Chapitre 14 - Jonas

7 2 0
                                    

Le soleil baignait la cour d'une lumière dorée, et il ne pouvait détacher son regard d'elle. La brise légère soulevait par moments l'ourlet de sa robe blanche en coton, qui semblait si fluide, si légère, qu'elle épousait chacun de ses mouvements avec une grâce naturelle. La robe paraissait presque flotter autour d'elle, comme si elle faisait partie du vent, insaisissable, éthérée. Sa longue chevelure brune était nouée en une tresse soignée, et chaque pas énergique qu'elle faisait imprimait à cette tresse un mouvement de balancier hypnotisant, berçant son regard et son cœur à l'unisson.

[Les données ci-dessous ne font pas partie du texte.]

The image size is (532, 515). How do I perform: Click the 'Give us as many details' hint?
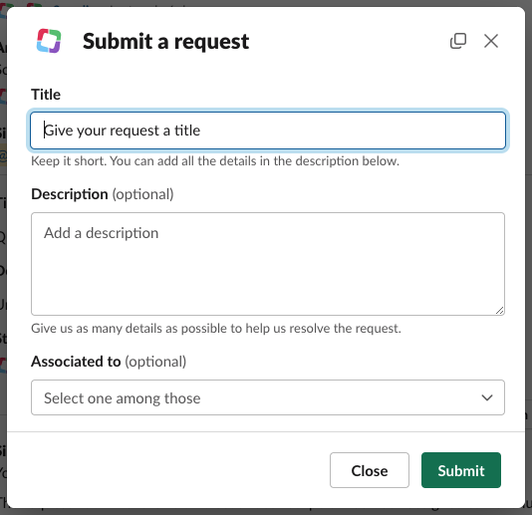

Il la contemplait, son souffle légèrement suspendu, comme si le simple fait de la voir ainsi était un cadeau qu'il ne méritait pas. Elle lui paraissait inaccessible, un rêve qu'on effleure du bout des doigts sans jamais pouvoir le saisir vraiment. Et pourtant... elle lui avait déjà parlé plusieurs fois, avec cette simplicité et ce naturel qui rendaient leur moindre interaction presque irréelle à ses yeux. Elle, cette fille si vibrante de vie, si à l'aise dans ce monde, l'avait choisi pour quelques mots. Lui, qui n'était rien d'autre qu'un garçon ordinaire, venu en cours d'année, tâchant simplement de s'intégrer dans une école où tout le monde semblait déjà avoir sa place, son groupe, ses repères.

Son cœur accélérait légèrement chaque fois qu'il pensait à leurs brèves discussions. Il n'avait rien pour plaire, ou du moins c'était ce qu'il croyait. Ses traits étaient banals, ses vêtements simples, il n'avait ni l'allure assurée des autres garçons, ni la facilité avec les mots. Rien, sauf peut-être ses yeux, ces prunelles claires qui captaient souvent l'attention, bien malgré lui.

Avec un soupir, il détourna le regard, essayant de réprimer cette admiration silencieuse qui lui étreignait la poitrine. Rêver d'elle ne menait à rien. Il se força à baisser les yeux sur son cahier de mathématiques, le seul terrain où il se sentait à l'aise. Les lignes de chiffres et d'équations étaient un refuge, un endroit où tout avait un sens, où il pouvait exceller sans avoir à se soucier de ses maladresses sociales.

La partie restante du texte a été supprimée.